Copyright (c) The New York Times Company [October 11, 2015]
Review by Booklist Review

Leaving work late on a snowy December evening, Margaret Holloway is involved in what's called the worst multicar crash in London history. Trapped in her vehicle, she's saved by a stranger who breaks her window and hauls her out just before the car explodes; yet the shock of the accident lingers and reawakens old memories. In another plot thread set 28 years earlier, Big George McLaughlin, the baby in a notorious crime family headed by his ruthless father, seeks to reunite his former girlfriend (now married) and his seven-year-old daughter, Molly, but plans go awry, and he ends up snatching the child and causing a major incident. Angus Campbell, whose Christianity is so rigid as to be cruel, is a local journalist covering the story of the missing child, and his instincts are more acute than those of the police. Ballantyne (The Guilty One, 2013) ties the three strands together in the final pages in a manner that brings the most peace possible to those involved. A moving and sensitive mystery about childhood trauma and its resolution.--Leber, Michele Copyright 2015 Booklist

From Booklist, Copyright (c) American Library Association. Used with permission.
Review by Publisher's Weekly Review

When school teacher Margaret Holloway, the heroine of this absorbing psychological thriller from Edgar-finalist Ballantyne (The Guilty One), gets caught in a horrific traffic accident on a London motorway during a blizzard in December 2013, a mysterious disfigured man rescues her from her car. Increasingly obsessed about a dark time in her childhood that she seems to have blocked out, Margaret soon discovers that the man who rescued her is now in a coma, and her growing unease is beginning to affect her family and her teaching career. In flashbacks to 1985, the youngest son of a murderous crime family desperately attempts to reconnect with his seven-year-old daughter as he seeks a new, more honest life, while a small-time journalist sinks his teeth into the disappearance of a child. Ballantyne weaves a fine tale of family drama, dark secrets, and the past's effect on the present. The threads seamlessly come together in a heart-wrenching, yet hopeful, finale. Agent: Nicola Barr, Greene & Heaton (U.K.). (Oct.) © Copyright PWxyz, LLC. All rights reserved.
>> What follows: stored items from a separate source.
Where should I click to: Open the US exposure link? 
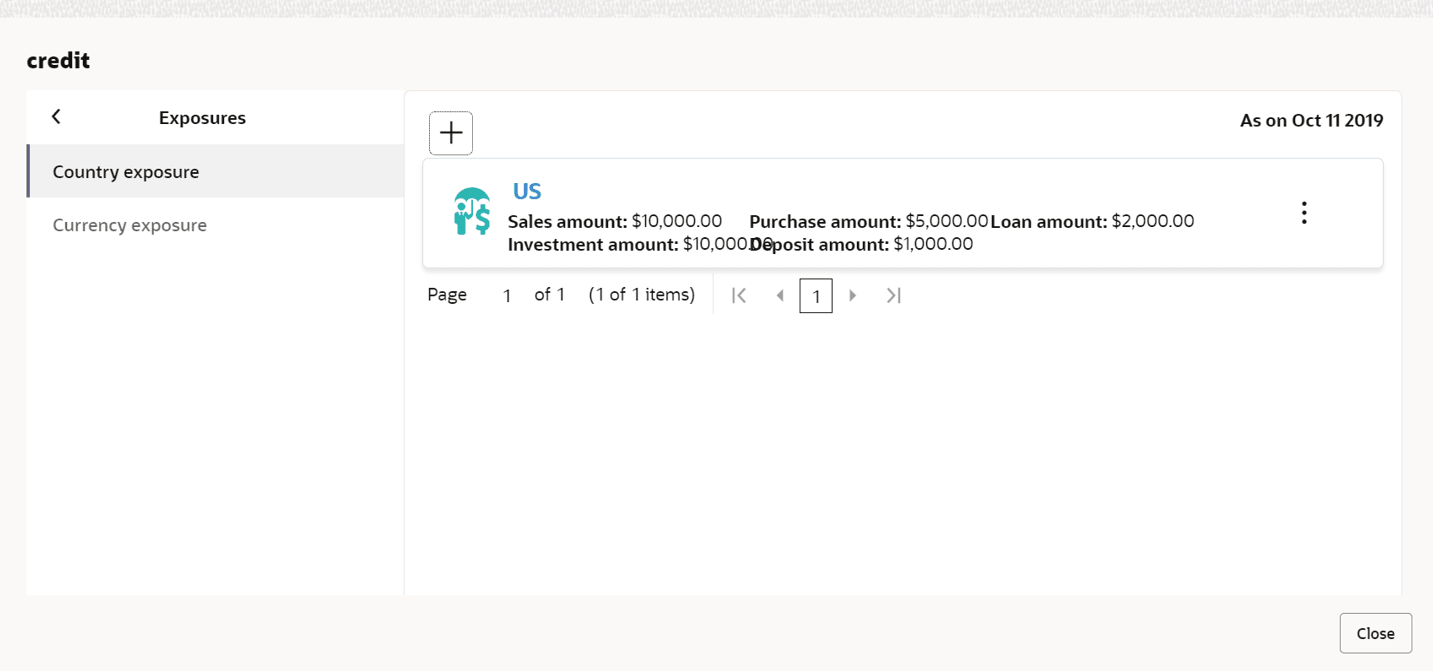pyautogui.click(x=527, y=191)
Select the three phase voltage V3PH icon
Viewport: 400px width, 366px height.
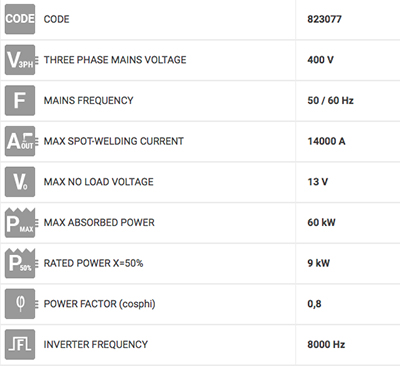tap(20, 60)
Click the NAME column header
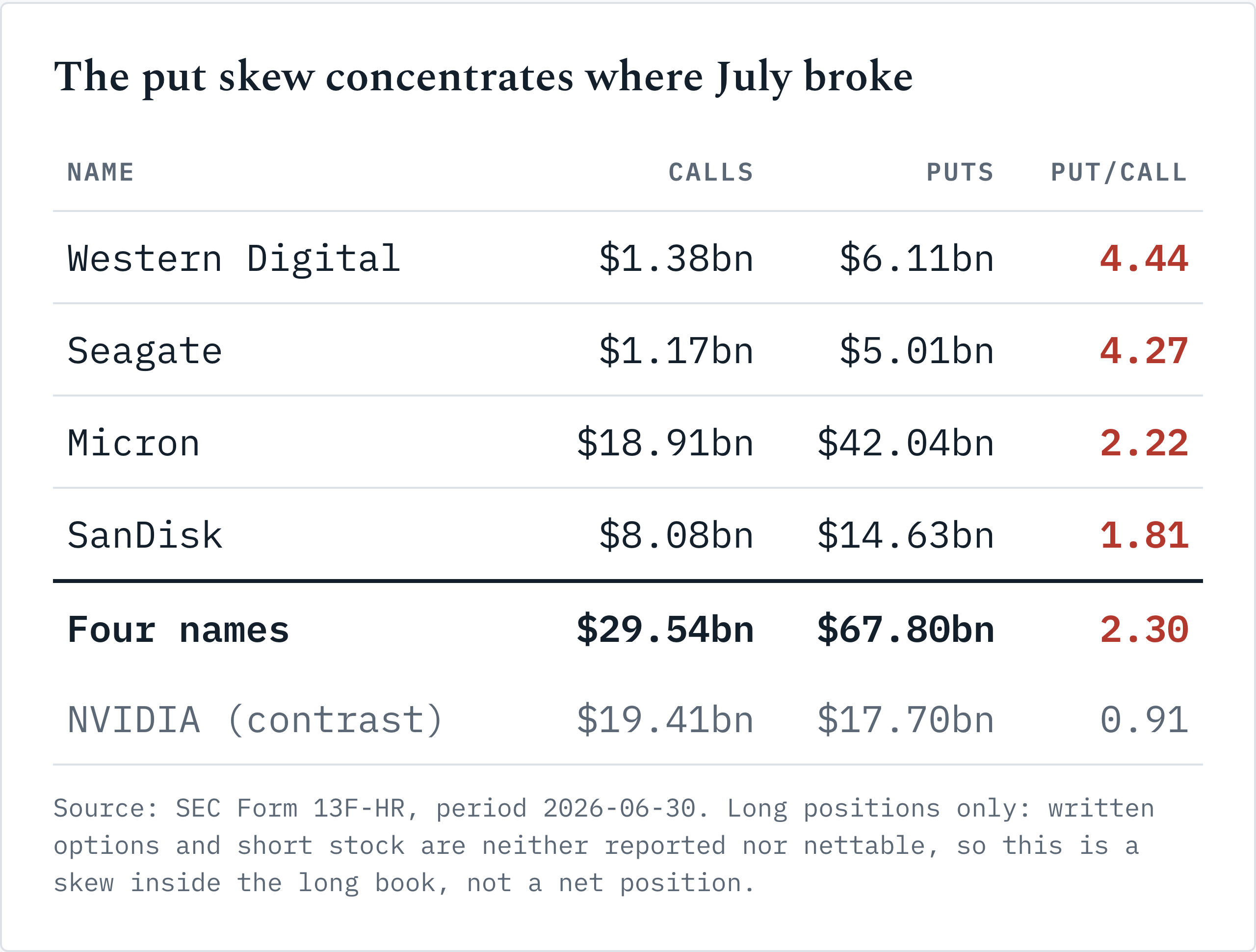 (101, 172)
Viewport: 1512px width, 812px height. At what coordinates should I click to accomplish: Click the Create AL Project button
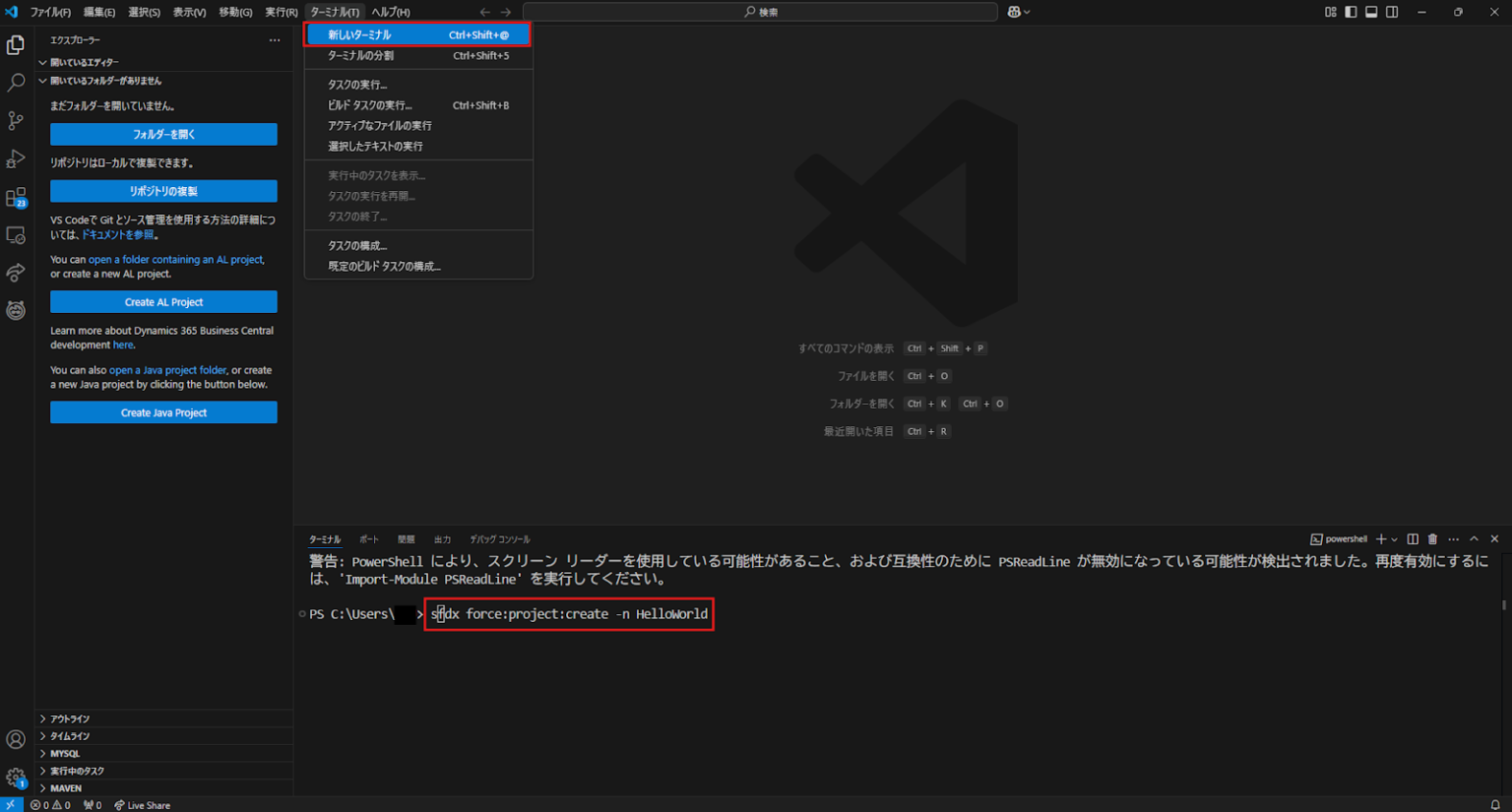[x=163, y=302]
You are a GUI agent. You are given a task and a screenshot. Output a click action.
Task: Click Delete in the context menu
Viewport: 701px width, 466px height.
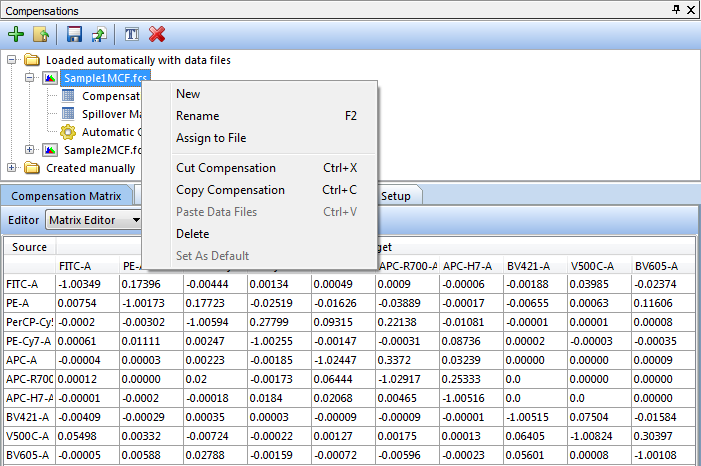[192, 234]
(c) Copyright PWxyz, LLC. All rights reserved
Review by Kirkus Book Review

Ballantyne combines a stolen child, lost memories, and a love gone wrong in her latest tale. Margaret Holloway, a happily married mother of two, is driving home on icy, snowy roads from work at Byron Academy, where she's a deputy head teacher, when she becomes involved in a multicar accident. Margaret has already had a bad day, so the collision is the last thing she needs. And this is no ordinary wreck: Margaret finds herself stuck in her car, and when it catches on fire, she realizes she's destined to die. Instead, a mysteriously deformed man breaks her window and pulls her out, putting his own life at risk in the process. After the car explodes, the man disappears, but Margaret soon tracks him down to the hospital where he's been taken and put into an induced coma. When she visits him, she learns his name is Maxwell Brown and that he's had no other visitors. Told from numerous points of view, the story flashes back to the events of 1985, when a little girl named Molly is abducted on her way to school. As her mother, Kathleen, and the whole country search for the child while fearing the worst, Molly is getting to know the man who took herBig George McLaughlin, a gentle giant born into an unspeakably cruel family of gangsters. Meanwhile, an ambitious and unethical reporter named Angus Campbell is on Molly's trail, determined to use her case to make a name for himself. Readers will have no trouble figuring things out for themselves, but this is less a story of suspense and more one of Margaret's and George's personal journeys. Ballantyne has tightened and improved her writing since her first novel, and the effort shows. A sweet novel of love, redemption, and loss that chronicles one family's struggle with a difficult past. Copyright Kirkus Reviews, used with permission.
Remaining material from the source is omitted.